A gauntleted fist slammed into my face. I had to cough and hack to clear the blood so I could breathe.
“These possibilities have been explored—thoroughly,” Foureagle said. “So we come to you by a process of, ah, ‘elimination.’”
“But I took—” This time the blow was from the front and knocked the breath out of me. Somewhere off to one side there was the sudden odor of burning charcoal as someone lit a brazier. I twisted and gasped and knew this was only the bare beginning of what they’d do to me before I died.
Unless …
The Speakers kept referring to the missing thing as “part of” the huetlacoatl. The huetlacoatls themselves might have continued that use, but the Speakers would have known enough to employ human usage when questioning a human.
Another blow to the face ended my speculation.
“Uncle,” I gasped. “These things, how do they bear their young?”
“Eh?” This wasn’t the way he expected the conversation to go. “Why, eggs, of course. Like crocodiles, or birds.”
Shit! Another beautiful theory murdered by a gang of ugly facts.
“Although,” Foureagle continued slowly, “not all of them lay the eggs in a nest. Some of them, like some snakes, hold the eggs in their bodies until the young hatch.” He looked at me sharply. “Like the huetlacoatls.”
“And the one who died was female.” It wasn’t a question. “Toltectecuhtli keeps talking about a great joining of humans, English, and even huetlacoatls. To make that work he’s going to need som
ething like the Speakers.” The effort made me cough, which hurt my ribs even more. I wondered how many were broken.
“Except they would be huetlacoatls raised among humans rather than the other way around,” the old man finished my thought. “Young sir, I believe you have it.” He smiled, and I felt the grip on my arms loosen imperceptibly. Then he frowned. “But it is still just a theory, of course. And it does not tell us where the eggs are.”
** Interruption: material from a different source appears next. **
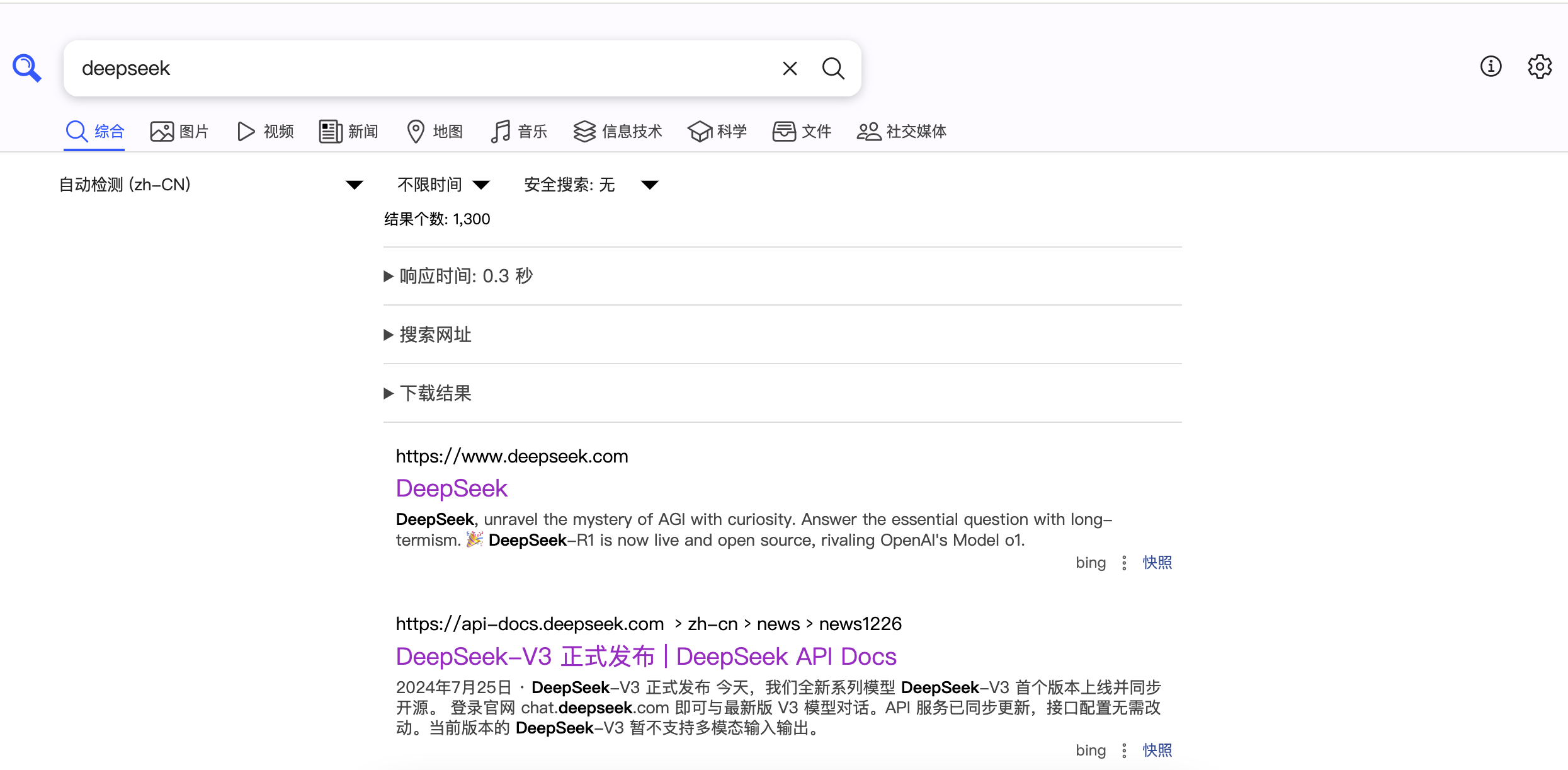Open the 信息技术 IT category
This screenshot has height=770, width=1568.
point(618,131)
“I think I know,” I said slowly. “Uncle, may I beg the boon of a handspan of days to find out?”
Foureagle rubbed his chin. “I will give you one day,” he said.
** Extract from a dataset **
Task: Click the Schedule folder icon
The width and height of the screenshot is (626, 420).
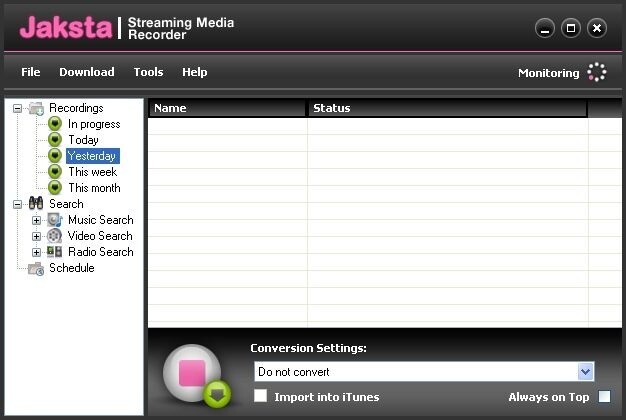Action: [36, 268]
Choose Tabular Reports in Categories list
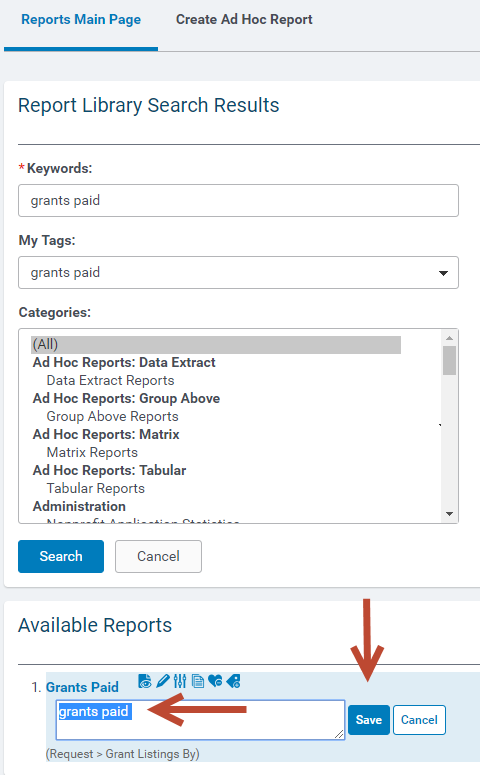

Considering the obvious alternative, I took it.
One thing about being beaten up, it makes disguise easier—if you’re disguising yourself as a cripple, that is. And I was. Some artificial scars and pockmarks helped the effect. But the bruises on my face and the swollen eye were real. So were the limping, halting gait and the painful, gasping breath. The ragged tunic was my servant’s, but the sword underneath was mine.
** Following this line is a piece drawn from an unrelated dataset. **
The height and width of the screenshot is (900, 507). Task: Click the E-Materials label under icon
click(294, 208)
The public parts of the temple were easily accessible. There was no service tonight, but a fair number of pilgrims wandered the halls, pausing at small shrines to pray and make offerings. No guards, of course. One would have to be truly mad or very young and stupid to profane or steal from a temple, even a temple of such an odd religion.
I hadn’t really seen much of the place the last time. It turned out the inside was just as gaudy and probably just as disturbing as the outside. “Probably” because the place was lit by torches rather than gas lamps and much of it was lost in the gloom.
Now if I were a huetlacoatl egg, where would I be?
Someplace secure, of course. Out of the way, yet an important place. A sacred place. Then I remembered the use the Frogs traditionally made of their temples that the Reed folk did not. If this place followed the custom, there would be a crypt beneath the structure, a place for the burial of kings. Or the birthplace of kings.
The place had probably been a maze to begin with and the group’s alterations hadn’t improved that any. I drifted along the corridors, stopping at shrines to pay my respects and generally trying to look like I belonged.